What to work on :: Update the lines from the one containing "Select the R$ 2.021.112 cell" through the last line, inclusive, replacing "Select" with "Choose" and keeping everything else unchanged. Leave the pictures out of your output.

Material for this task ::
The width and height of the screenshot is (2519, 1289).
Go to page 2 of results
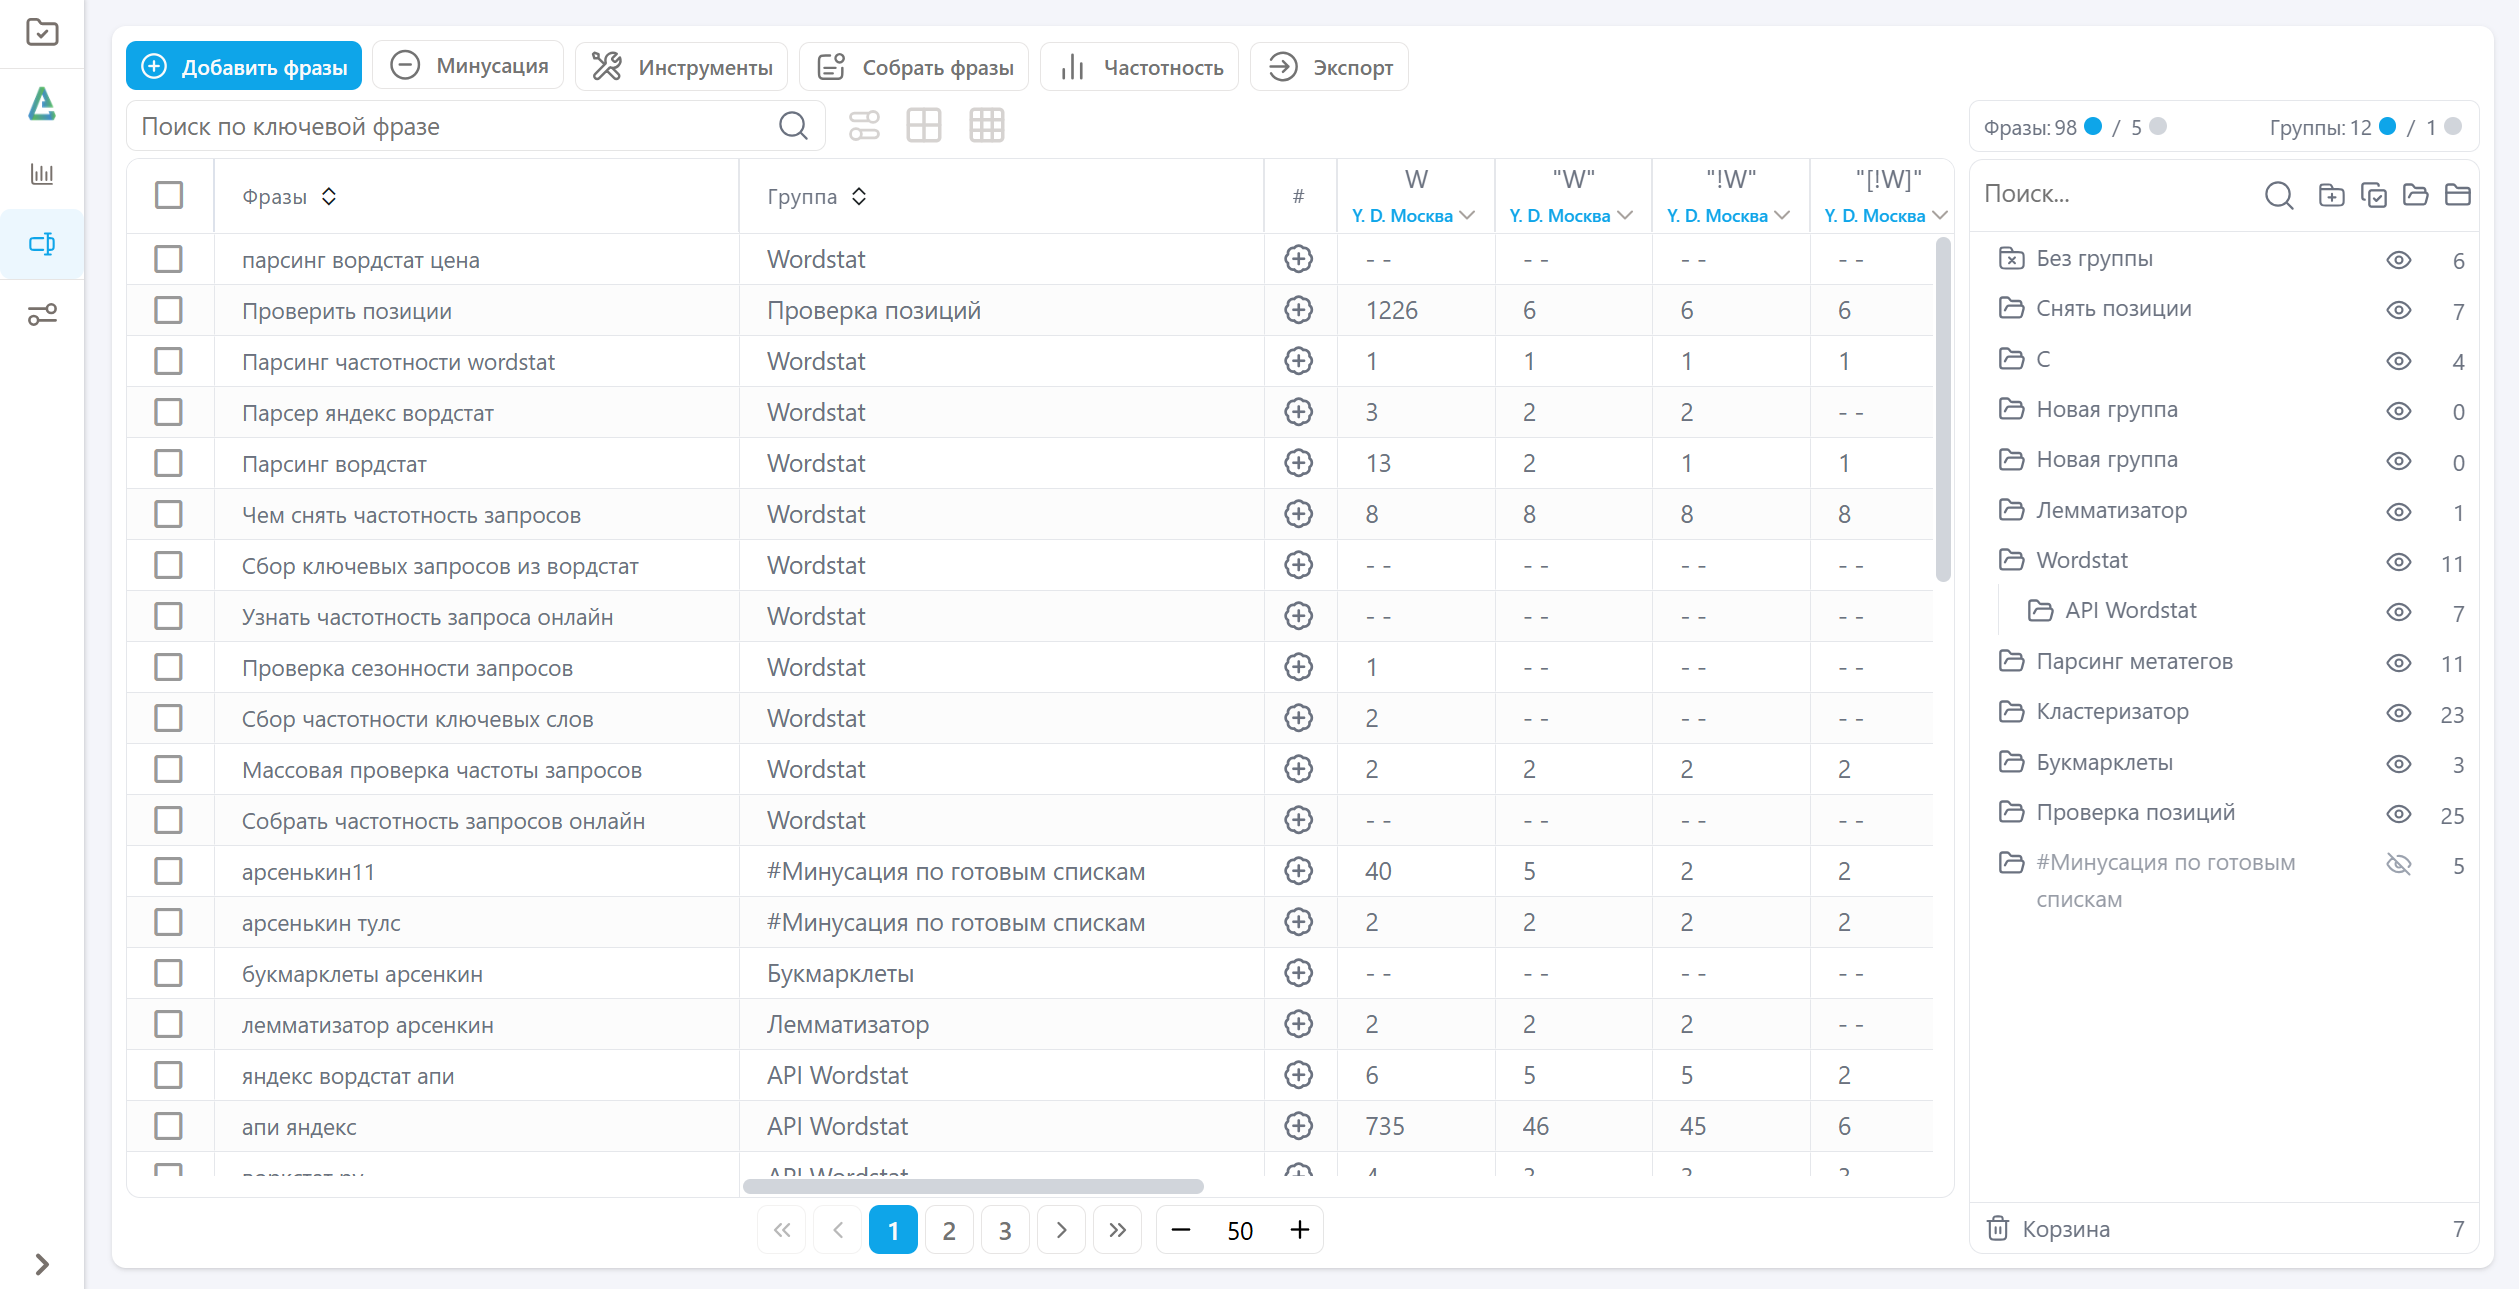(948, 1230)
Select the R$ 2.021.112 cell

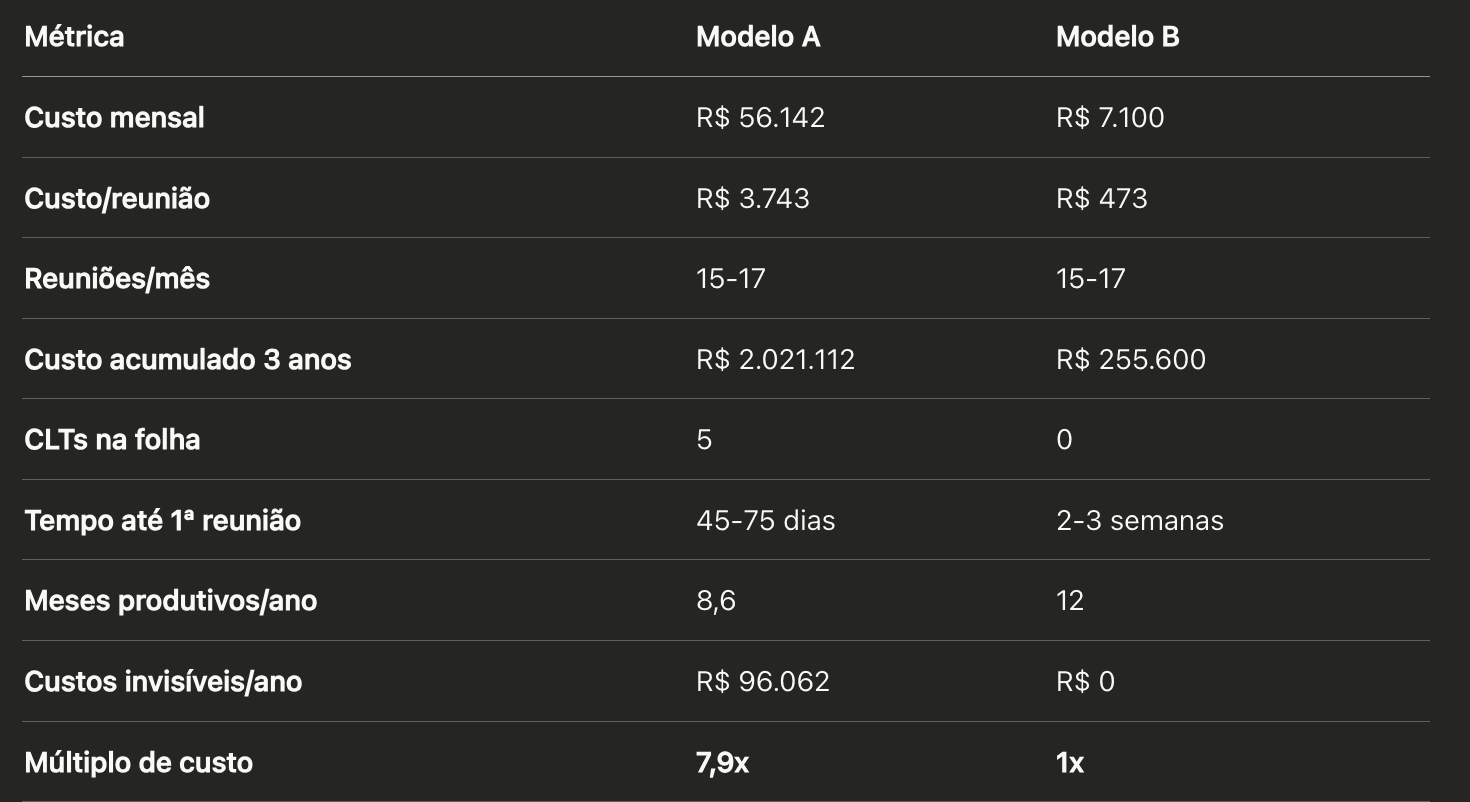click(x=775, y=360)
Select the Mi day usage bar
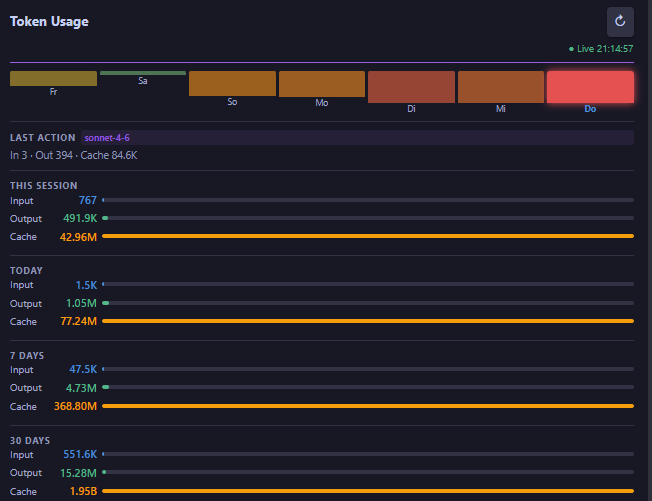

Completed task ::
Choose the R$ 2.021.112 cell

click(x=775, y=360)
Choose the Mi day usage bar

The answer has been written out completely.